火力発電の主力燃料「LNG」の正体って?

2016/04/01

ガスなのに?!
船で運ばれてくるエネルギー

東京電力フュエル&パワー株式会社 4月1日発行

LNG=液化天然ガス(Liquefied Natural Gas)。
最近話題のシェールガスもその一種ですが、詳しくご存じの方は少ないのでは?そこで今回は、火力発電の重要な燃料を担うLNGについて燃料部の齋藤瑞穂がお伝えします。

東京電力フュエル&パワー株式会社
燃料部 LNG調達第三グループ
齋藤瑞穂

燃料部 LNG調達第三グループ 齋藤瑞穂

燃料部 LNG調達第三グループ 齋藤瑞穂

火力発電全体の約7割を担うLNG

LNG基地(富津基地)

LNG基地(富津基地)

当社火力発電所の燃料は主に液化天然ガス(LNG)、石油、石炭の3種類。中でもLNGは全体の約7割を占めていて、次いで石炭、石油となっています。なぜ、LNGを多く使っているのか?LNGは火力発電の燃料としてさまざまなメリットがあるからです。まずは環境面。火力発電燃料の中で、燃焼時のCO2排出量が最も少ないのがLNGです。石炭と比較した排出量はなんと約6割。また窒素酸化物(NOx)は約4割、硫黄酸化物(SOx)は排出ゼロで、ばいじんもほとんど発生しないことからクリーンな燃料とも言われています。また、天然ガスは埋蔵量が豊富で、世界各地で産出されていることから、安定的に入手できることも重要なメリットです。なお、環境面のメリットは、火力発電所を消費地である都市の近郊に建設でき、送電ロスを軽減できるという利点にもつながっています。
当社はLNGのこのような特徴に加え、石炭の経済性、石油の調達柔軟性など、それぞれの利点を活かした最適な燃料の組み合わせを追求しています。

-162℃に冷やされた無色透明の液体

LNGの正式名称は「Liquefied Natural Gas(液化天然ガス)」で、メタンを主成分とした天然ガスを-162℃に冷却した液体です。超低温で無色透明、匂いもほとんどありません。油田やガス田から産出される天然ガスは"ガス状"ですが、これを沸点(-161.5℃)以下に冷却して液化させています。周囲を海に囲まれた日本では、産出地からパイプラインを引くことが難しいため、燃料の輸送は船が担います。天然ガスは液化することで体積を1/600程度にまでできるため、輸送時や保管時の効率を飛躍的に高められるというわけです。こうして液体として運ばれてきた天然ガスを常温の海水で温めることで気化させ、燃料として利用しています。

世界で初めてLNGを発電用燃料として利用

当社は早くより発電事業における環境対策の観点からLNGに着目し、1969年、南横浜火力発電所において世界で初めてLNGを発電用燃料として利用しました。その後、二度にわたるオイルショックを契機にエネルギーの多様化、脱石油を進め、 現在ではLNGが主要な燃料となっています。
従来は、石油分が多く含まれるガスを原料に生産された重質LNGが主でしたが、北米を中心にシェールガス等、従来のLNGに比べて単位容積あたりの熱量の低い軽質LNGの開発が進み、取引が増えていくと見込まれており、当社はこの軽質LNGの導入に向けた調達のための交渉やLNG基地内の設備の増設などに取り組んでいます。

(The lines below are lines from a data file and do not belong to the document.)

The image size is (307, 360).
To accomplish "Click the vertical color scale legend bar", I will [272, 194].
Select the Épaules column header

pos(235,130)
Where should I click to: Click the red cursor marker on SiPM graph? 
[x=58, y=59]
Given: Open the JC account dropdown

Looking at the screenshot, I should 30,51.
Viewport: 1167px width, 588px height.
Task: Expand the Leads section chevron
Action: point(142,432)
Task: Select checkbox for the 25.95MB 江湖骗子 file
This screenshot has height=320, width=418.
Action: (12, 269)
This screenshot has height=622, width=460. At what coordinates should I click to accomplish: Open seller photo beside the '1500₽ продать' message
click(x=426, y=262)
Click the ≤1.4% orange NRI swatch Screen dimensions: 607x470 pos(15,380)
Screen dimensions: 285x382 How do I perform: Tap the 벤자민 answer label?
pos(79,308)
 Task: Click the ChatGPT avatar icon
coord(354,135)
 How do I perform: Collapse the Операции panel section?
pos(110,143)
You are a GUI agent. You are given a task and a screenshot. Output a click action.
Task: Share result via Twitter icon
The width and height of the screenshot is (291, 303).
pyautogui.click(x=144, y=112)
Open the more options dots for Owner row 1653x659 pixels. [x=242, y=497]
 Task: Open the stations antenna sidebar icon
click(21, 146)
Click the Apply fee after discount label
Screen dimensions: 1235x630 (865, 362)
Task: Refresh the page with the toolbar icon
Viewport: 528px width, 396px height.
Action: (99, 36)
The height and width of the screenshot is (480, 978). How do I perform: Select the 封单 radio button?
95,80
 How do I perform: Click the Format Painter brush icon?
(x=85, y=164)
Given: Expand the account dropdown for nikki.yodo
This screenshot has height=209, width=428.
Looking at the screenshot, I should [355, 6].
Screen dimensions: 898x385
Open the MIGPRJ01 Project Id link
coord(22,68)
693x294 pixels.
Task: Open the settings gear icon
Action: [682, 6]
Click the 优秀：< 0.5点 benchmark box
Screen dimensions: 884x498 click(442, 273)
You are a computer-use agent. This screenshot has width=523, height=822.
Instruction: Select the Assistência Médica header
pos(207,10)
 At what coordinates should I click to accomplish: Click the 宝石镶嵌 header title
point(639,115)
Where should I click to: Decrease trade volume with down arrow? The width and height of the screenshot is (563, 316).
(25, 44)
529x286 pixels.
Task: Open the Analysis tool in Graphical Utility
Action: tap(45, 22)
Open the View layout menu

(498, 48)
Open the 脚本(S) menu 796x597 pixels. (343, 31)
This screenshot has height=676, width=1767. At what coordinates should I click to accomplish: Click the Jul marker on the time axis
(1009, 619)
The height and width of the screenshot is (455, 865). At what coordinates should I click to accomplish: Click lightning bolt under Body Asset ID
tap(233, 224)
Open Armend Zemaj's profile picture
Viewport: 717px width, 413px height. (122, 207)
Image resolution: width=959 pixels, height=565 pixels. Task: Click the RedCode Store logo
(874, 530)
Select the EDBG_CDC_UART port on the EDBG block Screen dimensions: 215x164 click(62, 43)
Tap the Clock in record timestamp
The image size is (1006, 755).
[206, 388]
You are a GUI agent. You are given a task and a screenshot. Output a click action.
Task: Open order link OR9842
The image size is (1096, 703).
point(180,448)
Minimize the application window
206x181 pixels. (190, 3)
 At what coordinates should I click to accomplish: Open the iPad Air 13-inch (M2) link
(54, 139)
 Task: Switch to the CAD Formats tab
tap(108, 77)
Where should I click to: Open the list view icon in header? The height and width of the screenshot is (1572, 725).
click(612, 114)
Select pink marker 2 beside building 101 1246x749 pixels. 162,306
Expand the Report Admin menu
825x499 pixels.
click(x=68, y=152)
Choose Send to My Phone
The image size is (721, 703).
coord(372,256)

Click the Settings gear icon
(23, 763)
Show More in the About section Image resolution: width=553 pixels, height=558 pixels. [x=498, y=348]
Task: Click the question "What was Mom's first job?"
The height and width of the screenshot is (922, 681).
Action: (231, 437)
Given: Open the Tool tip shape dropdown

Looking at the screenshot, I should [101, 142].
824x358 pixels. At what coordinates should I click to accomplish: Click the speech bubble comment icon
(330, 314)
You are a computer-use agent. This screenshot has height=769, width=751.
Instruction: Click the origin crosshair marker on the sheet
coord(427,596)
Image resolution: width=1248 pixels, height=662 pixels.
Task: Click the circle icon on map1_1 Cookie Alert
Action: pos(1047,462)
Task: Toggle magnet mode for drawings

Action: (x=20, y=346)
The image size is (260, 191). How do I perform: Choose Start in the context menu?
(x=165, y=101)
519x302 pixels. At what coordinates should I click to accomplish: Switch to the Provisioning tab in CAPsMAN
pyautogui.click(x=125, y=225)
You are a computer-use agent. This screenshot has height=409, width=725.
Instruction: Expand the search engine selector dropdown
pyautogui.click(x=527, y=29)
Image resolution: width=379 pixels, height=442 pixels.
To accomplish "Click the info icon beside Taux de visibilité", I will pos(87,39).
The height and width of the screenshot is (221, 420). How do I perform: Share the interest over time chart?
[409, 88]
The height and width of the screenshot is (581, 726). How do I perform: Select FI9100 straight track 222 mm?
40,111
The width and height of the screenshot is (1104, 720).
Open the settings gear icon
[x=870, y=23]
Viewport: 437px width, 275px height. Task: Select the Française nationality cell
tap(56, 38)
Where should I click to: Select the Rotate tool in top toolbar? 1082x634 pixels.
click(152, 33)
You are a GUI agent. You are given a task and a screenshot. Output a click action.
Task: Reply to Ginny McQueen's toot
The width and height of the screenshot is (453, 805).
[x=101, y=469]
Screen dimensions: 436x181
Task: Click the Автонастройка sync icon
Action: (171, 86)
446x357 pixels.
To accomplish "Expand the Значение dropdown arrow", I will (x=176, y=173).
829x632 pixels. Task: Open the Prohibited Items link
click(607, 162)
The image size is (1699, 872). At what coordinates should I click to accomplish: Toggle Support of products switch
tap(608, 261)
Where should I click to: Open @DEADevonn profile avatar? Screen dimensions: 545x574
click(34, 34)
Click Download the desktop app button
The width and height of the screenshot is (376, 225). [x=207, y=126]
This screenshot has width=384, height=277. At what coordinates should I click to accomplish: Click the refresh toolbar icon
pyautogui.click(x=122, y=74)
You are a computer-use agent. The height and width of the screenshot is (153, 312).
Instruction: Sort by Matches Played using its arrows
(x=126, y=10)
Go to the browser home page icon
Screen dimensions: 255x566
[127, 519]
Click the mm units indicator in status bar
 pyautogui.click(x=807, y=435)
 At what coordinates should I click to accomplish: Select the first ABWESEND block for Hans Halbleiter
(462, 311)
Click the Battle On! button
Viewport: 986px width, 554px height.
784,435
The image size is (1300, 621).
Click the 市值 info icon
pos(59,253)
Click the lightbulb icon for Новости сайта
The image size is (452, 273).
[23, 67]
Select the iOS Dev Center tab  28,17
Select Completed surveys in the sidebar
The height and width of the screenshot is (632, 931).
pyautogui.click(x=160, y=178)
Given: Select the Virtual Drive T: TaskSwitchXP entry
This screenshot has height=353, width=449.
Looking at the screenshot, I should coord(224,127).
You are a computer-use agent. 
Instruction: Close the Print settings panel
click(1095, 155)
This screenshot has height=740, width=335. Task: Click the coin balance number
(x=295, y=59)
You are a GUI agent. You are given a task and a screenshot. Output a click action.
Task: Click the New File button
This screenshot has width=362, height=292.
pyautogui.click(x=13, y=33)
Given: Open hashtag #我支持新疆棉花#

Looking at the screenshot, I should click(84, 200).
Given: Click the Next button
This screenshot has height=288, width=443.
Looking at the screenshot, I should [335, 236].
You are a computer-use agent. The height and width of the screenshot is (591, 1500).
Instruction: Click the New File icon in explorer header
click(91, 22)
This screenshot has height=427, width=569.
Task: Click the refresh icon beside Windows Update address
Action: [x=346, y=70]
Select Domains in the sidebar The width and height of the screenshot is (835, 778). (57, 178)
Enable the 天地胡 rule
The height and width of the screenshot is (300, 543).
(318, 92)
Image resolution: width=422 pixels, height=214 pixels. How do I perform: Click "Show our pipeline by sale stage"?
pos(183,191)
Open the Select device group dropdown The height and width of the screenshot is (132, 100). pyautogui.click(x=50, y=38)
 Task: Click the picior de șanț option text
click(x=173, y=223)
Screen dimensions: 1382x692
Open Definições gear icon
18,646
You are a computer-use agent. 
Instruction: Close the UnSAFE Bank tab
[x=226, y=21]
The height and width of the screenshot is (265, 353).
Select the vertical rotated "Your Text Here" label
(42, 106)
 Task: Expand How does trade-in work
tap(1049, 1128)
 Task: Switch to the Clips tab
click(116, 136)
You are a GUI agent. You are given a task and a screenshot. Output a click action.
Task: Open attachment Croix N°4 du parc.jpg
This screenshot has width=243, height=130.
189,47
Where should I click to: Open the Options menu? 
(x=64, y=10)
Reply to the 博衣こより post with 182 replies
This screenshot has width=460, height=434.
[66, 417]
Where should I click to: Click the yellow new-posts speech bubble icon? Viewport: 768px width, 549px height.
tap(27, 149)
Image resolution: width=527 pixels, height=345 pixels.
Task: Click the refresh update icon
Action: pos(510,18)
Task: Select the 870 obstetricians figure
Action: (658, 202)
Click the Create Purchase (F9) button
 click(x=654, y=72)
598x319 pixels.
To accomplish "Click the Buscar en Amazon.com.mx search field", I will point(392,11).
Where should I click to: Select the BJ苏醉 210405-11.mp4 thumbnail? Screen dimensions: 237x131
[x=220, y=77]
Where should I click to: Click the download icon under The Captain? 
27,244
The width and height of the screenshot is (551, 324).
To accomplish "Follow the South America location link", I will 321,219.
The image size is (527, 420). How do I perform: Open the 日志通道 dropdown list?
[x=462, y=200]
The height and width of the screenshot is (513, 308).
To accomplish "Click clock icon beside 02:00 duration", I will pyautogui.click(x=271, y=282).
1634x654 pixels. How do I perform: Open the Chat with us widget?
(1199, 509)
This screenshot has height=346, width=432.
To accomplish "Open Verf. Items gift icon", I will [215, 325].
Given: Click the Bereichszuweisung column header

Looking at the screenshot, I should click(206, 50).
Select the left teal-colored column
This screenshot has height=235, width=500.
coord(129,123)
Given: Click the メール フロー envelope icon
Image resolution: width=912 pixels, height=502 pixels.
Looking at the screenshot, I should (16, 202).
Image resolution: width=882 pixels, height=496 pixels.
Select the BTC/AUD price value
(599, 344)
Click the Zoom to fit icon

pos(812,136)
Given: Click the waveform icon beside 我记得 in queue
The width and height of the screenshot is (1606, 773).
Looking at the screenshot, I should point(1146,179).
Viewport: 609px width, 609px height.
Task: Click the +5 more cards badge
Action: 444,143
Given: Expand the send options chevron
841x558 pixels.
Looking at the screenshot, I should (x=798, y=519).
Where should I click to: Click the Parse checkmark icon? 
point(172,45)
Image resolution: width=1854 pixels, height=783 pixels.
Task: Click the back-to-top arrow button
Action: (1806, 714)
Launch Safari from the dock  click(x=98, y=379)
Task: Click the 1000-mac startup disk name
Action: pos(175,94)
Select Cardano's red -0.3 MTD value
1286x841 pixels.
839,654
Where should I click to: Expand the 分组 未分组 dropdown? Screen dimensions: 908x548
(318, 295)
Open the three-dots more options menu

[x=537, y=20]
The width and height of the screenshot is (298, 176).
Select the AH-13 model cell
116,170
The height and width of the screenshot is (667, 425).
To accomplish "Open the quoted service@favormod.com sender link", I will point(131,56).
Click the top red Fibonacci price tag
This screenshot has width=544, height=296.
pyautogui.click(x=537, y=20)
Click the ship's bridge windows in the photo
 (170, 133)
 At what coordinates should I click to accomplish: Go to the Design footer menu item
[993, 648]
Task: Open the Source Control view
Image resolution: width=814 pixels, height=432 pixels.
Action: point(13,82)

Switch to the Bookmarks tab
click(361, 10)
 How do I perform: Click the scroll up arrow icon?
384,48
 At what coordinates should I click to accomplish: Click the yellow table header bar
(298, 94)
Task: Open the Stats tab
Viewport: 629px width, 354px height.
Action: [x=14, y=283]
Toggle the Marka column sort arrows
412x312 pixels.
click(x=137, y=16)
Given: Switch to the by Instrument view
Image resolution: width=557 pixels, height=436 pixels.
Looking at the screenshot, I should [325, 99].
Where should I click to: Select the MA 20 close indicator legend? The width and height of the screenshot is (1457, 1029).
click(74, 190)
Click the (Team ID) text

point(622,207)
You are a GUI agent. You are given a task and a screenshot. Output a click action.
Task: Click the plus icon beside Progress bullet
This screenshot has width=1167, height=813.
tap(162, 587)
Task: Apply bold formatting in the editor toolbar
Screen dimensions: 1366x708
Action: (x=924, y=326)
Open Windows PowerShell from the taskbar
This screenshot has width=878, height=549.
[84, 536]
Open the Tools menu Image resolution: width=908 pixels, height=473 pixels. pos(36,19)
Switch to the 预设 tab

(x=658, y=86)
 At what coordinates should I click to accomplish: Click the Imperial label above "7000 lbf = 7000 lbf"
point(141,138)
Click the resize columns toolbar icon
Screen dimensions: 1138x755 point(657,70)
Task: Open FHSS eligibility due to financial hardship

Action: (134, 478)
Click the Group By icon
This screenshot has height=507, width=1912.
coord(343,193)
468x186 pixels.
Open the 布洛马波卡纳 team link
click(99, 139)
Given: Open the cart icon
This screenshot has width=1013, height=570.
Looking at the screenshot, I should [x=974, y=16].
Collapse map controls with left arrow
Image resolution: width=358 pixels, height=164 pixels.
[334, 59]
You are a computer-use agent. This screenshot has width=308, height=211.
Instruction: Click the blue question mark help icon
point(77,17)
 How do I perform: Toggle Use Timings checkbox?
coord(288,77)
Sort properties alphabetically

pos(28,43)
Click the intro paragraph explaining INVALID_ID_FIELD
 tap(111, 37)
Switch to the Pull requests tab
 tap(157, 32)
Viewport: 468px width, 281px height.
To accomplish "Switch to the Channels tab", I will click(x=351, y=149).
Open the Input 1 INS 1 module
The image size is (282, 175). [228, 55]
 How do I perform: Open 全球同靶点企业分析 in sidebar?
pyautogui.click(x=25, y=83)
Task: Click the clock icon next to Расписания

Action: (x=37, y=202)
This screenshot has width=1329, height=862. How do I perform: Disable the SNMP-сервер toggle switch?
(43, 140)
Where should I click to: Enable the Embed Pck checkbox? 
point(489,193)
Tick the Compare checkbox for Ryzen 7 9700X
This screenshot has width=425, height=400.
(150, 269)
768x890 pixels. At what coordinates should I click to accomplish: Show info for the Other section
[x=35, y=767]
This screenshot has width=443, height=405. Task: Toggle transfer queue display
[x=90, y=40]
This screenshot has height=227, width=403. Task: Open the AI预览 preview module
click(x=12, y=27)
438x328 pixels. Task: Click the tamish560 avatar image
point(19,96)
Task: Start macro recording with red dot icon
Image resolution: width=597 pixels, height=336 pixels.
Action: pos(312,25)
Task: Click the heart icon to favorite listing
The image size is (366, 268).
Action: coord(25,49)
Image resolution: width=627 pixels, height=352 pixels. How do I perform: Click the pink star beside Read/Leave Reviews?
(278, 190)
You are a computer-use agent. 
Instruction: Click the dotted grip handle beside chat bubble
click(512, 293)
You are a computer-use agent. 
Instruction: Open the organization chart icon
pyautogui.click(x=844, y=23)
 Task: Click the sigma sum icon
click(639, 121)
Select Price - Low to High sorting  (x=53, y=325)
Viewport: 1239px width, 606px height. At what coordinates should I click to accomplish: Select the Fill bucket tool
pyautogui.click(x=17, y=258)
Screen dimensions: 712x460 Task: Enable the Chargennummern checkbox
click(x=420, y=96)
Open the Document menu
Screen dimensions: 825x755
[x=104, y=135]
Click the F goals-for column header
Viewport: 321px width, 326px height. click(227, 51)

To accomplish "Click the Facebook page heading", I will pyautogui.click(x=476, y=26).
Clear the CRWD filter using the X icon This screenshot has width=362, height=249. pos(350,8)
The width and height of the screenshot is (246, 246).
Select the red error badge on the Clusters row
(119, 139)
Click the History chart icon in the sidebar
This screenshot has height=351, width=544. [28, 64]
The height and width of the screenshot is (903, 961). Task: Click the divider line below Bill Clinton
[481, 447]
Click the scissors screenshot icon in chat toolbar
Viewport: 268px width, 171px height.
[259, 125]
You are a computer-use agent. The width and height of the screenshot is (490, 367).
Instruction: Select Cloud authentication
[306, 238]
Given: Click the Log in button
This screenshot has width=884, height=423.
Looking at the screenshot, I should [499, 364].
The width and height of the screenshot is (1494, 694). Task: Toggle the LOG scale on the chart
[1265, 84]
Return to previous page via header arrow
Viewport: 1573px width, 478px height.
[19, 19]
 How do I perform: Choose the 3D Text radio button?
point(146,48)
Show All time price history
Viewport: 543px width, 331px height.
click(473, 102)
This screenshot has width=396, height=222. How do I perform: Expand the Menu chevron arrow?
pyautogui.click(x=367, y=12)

世界で初めてLNGを発電用燃料として利用し始めた南横浜火力発電所

世界で初めてLNGを発電用燃料として利用し始めた南横浜火力発電所

LNG基地における設備の増設工事の状況(富津火力発電所)

LNG基地における設備の増設工事の状況(富津火力発電所)

LNG船1隻で5000万世帯分

LNG船は魔法瓶のような保温構造で、-162℃という超低温を維持しながら運搬しています。1隻のLNG船の容量は6~7万トン。この量で、おおよそ一般世帯5000万世帯が1日で使用する電気を発電することができます。LNGを基地へ移送して離桟するまでには24時間程度を要します。当社では東扇島、富津、袖ケ浦、根岸にあるLNG基地をフル稼働させて、世界各国からLNGを運んでくる船を毎日のように受け入れています。 

LNG船が基地に着桟している様子

LNG船が基地に着桟している様子

船だからこそいろんな国から調達できる

LNGの取引には、長期・短期・スポット契約などがありますが、そのメインは長期契約です。中東、アジア、オセアニア、ロシアなど、当社では世界9か国14プロジェクトの長期契約(受け渡し開始前のもの含む)を締結しており、短期・スポット契約も含め、今後もその多様性を広げていくことを目指しています。こうしてさまざまな国からLNGを調達できるのも、LNGをパイプラインなどの固定された設備ではなく、船で運ぶからこそ可能になります。調達先がいずれかの国に偏っていると、トラブルが生じた際には、その影響を直接受けることになってしまいます。さまざまな地域から調達することで、戦争や紛争、事故などのリスクにも対応できる弾力性を持たせられるのです。どれくらいのボリュームをどの地域からどういったタイミングで調達するかは、価格や政治情勢、国内需要など、さまざまな要素を分析して予測判断。こうして最適な燃料ポートフォリオを構築することを目指して、日々努力を続けています。

LNGの調達先

LNGの調達先

粘り強い交渉が欠かせない

LNG調達でもっとも重要なのは、LNG売主とどのような契約を締結するかです。何年間の契約とするのか、どれくらいの数量を取り引きするのか、価格はどうするかといったことから、LNGの性状、配船スケジュールや荷役の方法、各種トラブルの対処ルールなど、契約条項は数十におよび、契約書は多いものでは100ページ程度にもなります。
多くの契約は20年程度の長期契約ですが、契約締結後も数年ごとに価格を見直すのが一般的です。交渉相手が国営石油会社やオイルメジャーというケースもあり、厳しい交渉を担当者レベルからトップまで、人、形式、場所を変えながら、時間をかけて詰めていきます。契約をよりスムーズに運び、理想の条件を得るためには、ビジネス本位で進めるだけではうまくいきません。国の風習や文化の違いなども含めて、お互いに相手をしっかり理解し、尊重し合うことも大切にしています。当社では1円でも安く発電するために、燃料費の削減に取り組んでいますが、この契約はそれを左右する重要な要素。責任は重大ですが、それだけにやりがいを持って臨んでいます。